Two lines in the data below mark the range: the one with "Sevierville (584, 1368)" and the one with "Lexington (437, 1208)". Return both, along with every line between them, exactly.

══ GIVEN DATA ══

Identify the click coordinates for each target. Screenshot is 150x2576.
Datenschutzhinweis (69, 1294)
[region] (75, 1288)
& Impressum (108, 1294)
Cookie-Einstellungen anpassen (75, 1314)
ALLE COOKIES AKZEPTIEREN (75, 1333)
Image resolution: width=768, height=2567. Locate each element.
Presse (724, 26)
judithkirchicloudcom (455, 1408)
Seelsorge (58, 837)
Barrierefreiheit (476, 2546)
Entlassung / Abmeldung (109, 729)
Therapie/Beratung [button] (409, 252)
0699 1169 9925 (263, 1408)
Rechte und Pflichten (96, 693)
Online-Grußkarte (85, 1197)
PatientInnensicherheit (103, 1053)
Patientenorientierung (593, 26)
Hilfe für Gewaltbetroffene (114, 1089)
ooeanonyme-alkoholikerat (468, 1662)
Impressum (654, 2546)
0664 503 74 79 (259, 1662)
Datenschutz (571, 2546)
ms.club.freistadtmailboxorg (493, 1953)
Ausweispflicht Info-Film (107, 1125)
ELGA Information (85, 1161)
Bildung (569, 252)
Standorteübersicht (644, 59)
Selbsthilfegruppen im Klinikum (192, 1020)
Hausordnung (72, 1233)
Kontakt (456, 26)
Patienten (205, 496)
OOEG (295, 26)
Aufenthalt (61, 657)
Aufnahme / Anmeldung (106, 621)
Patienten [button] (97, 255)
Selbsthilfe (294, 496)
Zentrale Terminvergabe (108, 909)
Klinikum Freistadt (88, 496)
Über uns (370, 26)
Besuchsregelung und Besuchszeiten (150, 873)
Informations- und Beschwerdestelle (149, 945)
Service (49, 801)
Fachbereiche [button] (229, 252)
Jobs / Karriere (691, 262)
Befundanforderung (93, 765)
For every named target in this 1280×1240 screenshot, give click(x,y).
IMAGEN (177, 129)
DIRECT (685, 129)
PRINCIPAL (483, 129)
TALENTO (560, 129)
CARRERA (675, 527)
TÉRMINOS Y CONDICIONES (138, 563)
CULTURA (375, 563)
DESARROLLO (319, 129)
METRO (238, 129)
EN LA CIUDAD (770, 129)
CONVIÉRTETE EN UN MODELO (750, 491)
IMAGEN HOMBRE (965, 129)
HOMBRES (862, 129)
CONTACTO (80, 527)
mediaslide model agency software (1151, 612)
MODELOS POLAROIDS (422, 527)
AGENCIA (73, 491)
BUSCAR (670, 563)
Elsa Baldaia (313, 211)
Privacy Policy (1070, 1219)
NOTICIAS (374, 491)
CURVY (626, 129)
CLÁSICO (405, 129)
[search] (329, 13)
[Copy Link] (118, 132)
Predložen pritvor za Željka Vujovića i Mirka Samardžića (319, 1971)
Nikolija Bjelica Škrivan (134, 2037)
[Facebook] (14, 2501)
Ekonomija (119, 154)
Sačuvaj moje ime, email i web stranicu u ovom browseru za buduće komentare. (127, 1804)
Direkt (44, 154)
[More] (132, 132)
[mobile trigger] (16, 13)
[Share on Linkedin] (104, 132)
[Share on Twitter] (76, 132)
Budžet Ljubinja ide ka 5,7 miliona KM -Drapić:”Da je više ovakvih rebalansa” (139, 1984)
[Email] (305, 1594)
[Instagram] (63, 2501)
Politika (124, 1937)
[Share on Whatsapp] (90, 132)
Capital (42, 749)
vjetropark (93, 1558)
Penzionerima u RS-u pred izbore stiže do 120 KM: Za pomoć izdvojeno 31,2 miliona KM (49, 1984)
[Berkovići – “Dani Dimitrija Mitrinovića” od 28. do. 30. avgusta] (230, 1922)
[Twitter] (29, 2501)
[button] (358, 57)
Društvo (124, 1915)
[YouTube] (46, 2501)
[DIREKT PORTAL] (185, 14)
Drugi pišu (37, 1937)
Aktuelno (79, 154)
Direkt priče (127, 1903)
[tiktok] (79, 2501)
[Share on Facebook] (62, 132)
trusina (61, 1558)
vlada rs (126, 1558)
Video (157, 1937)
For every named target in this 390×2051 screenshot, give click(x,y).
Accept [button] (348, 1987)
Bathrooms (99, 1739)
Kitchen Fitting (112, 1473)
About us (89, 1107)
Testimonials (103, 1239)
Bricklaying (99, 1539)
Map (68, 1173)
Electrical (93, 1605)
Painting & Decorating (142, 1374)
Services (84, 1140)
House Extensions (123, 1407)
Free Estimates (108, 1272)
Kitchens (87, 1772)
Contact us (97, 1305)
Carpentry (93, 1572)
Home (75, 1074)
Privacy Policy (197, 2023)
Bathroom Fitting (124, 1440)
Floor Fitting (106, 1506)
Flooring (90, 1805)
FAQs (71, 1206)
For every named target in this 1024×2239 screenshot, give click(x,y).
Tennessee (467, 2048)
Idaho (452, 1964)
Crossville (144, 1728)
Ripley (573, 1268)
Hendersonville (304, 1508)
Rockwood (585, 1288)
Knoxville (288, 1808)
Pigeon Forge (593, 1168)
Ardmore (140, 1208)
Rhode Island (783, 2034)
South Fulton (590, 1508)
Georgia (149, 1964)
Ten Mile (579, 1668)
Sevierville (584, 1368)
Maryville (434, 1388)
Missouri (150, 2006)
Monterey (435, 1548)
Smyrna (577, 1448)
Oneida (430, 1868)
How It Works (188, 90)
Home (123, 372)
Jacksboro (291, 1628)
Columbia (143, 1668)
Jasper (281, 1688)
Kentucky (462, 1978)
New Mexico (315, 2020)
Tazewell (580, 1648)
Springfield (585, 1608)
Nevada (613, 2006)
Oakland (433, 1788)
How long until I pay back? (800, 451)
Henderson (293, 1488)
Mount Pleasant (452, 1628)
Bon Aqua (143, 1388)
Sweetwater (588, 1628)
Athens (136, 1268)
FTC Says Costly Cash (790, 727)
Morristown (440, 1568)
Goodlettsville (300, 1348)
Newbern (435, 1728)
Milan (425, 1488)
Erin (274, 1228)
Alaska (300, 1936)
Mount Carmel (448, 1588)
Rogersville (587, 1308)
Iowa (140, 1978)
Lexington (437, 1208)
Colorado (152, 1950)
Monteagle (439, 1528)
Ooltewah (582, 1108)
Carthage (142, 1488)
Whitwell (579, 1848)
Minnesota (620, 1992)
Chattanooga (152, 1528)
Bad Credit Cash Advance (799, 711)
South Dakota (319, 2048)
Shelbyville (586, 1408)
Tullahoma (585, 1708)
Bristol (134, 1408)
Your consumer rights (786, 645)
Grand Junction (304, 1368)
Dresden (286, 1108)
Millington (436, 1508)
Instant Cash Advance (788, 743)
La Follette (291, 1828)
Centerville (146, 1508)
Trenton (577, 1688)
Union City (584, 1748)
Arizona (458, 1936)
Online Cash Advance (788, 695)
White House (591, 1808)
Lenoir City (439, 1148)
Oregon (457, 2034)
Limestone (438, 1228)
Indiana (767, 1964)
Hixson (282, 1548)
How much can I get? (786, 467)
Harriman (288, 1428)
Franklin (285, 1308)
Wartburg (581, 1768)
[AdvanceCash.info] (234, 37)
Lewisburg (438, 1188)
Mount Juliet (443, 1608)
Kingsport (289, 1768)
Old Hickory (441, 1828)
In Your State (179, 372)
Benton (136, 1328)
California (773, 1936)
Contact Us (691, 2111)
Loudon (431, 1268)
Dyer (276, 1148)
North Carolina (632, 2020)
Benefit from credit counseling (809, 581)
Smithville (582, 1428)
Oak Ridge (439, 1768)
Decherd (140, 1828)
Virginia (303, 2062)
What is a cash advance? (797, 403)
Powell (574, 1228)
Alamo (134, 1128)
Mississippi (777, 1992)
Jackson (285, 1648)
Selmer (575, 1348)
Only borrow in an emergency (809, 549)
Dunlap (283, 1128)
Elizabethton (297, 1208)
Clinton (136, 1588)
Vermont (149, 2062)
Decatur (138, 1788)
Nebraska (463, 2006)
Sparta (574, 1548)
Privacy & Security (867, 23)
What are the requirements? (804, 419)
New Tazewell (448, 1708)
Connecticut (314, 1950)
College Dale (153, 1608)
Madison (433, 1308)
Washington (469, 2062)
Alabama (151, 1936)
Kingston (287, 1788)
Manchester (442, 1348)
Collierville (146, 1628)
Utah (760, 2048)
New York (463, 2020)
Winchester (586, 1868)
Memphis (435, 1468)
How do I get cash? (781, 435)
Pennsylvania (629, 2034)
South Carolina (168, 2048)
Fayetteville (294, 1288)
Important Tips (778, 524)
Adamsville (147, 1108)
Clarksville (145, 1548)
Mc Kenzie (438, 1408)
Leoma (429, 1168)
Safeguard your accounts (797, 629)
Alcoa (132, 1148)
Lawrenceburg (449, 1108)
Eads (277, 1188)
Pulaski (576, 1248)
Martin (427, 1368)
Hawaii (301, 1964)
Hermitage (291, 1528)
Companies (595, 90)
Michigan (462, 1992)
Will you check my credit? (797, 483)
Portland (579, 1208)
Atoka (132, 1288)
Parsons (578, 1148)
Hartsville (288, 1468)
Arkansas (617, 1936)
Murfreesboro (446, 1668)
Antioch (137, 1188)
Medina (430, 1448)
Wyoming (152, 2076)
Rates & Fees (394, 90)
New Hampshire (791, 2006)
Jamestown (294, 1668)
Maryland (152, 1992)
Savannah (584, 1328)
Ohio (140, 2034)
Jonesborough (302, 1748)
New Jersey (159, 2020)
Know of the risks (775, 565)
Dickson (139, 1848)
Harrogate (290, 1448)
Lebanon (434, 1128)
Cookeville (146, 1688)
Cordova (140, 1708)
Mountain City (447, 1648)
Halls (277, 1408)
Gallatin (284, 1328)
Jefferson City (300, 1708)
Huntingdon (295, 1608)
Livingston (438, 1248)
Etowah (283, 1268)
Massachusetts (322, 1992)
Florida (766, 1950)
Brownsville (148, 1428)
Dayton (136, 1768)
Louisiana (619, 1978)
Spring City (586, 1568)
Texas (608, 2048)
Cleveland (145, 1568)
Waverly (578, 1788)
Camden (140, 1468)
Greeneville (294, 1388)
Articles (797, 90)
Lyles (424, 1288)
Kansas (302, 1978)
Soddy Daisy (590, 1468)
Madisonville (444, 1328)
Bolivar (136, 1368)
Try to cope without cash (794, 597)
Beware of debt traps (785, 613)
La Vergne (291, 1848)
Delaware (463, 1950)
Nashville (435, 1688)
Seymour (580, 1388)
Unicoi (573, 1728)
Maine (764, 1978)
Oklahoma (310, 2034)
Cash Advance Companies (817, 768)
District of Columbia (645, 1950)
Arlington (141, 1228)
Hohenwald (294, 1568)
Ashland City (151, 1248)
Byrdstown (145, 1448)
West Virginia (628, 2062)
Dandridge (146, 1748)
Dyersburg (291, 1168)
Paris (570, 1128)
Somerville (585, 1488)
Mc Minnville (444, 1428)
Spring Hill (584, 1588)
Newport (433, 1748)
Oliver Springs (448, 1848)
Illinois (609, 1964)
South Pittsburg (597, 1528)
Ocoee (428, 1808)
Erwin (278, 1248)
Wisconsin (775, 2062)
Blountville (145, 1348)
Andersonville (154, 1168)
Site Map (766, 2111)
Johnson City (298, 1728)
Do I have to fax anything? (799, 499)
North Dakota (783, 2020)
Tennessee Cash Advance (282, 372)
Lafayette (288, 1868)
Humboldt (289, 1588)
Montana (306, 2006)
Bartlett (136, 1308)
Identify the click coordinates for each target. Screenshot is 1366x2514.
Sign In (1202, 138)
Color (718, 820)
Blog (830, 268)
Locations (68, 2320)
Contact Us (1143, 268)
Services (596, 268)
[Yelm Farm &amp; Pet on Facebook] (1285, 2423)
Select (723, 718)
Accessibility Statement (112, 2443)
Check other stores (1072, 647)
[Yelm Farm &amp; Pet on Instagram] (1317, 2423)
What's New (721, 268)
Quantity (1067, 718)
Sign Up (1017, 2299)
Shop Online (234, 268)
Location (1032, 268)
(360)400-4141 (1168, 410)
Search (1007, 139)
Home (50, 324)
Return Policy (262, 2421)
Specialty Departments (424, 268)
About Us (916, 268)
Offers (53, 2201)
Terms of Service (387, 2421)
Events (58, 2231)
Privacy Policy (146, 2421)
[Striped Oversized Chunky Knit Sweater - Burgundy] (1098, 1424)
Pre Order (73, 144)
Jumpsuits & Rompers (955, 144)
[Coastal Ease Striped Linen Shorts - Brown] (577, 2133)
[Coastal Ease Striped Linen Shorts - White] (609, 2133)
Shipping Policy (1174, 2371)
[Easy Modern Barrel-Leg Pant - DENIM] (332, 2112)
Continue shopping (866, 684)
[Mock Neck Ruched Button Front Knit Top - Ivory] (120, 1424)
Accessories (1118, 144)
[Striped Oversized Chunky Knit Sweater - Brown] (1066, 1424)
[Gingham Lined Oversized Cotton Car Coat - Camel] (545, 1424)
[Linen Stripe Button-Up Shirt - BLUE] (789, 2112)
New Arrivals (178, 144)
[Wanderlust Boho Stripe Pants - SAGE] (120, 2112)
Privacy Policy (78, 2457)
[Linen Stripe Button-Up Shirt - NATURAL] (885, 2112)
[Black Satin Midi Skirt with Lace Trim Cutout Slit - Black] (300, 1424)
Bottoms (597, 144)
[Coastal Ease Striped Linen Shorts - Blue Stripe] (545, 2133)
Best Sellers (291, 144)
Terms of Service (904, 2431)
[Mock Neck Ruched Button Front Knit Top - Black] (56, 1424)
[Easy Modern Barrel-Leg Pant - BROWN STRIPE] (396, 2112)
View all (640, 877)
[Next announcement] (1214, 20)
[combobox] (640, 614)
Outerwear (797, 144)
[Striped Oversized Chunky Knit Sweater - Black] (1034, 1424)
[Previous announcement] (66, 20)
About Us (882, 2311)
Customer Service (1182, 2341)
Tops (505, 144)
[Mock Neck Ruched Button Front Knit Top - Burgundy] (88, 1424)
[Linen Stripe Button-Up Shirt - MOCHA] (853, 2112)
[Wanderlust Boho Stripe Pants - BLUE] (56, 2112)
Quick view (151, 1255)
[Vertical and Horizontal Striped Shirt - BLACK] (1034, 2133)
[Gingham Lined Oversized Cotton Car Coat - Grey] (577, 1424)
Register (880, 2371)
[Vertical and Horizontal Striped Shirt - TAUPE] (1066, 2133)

═══

* **WRITTEN RESPONSE**:
Sevierville (584, 1368)
Maryville (434, 1388)
Missouri (150, 2006)
Monterey (435, 1548)
Smyrna (577, 1448)
Oneida (430, 1868)
How It Works (188, 90)
Home (123, 372)
Jacksboro (291, 1628)
Columbia (143, 1668)
Jasper (281, 1688)
Kentucky (462, 1978)
New Mexico (315, 2020)
Tazewell (580, 1648)
Springfield (585, 1608)
Nevada (613, 2006)
Oakland (433, 1788)
How long until I pay back? (800, 451)
Henderson (293, 1488)
Mount Pleasant (452, 1628)
Bon Aqua (143, 1388)
Sweetwater (588, 1628)
Athens (136, 1268)
FTC Says Costly Cash (790, 727)
Morristown (440, 1568)
Goodlettsville (300, 1348)
Newbern (435, 1728)
Milan (425, 1488)
Erin (274, 1228)
Alaska (300, 1936)
Mount Carmel (448, 1588)
Rogersville (587, 1308)
Iowa (140, 1978)
Lexington (437, 1208)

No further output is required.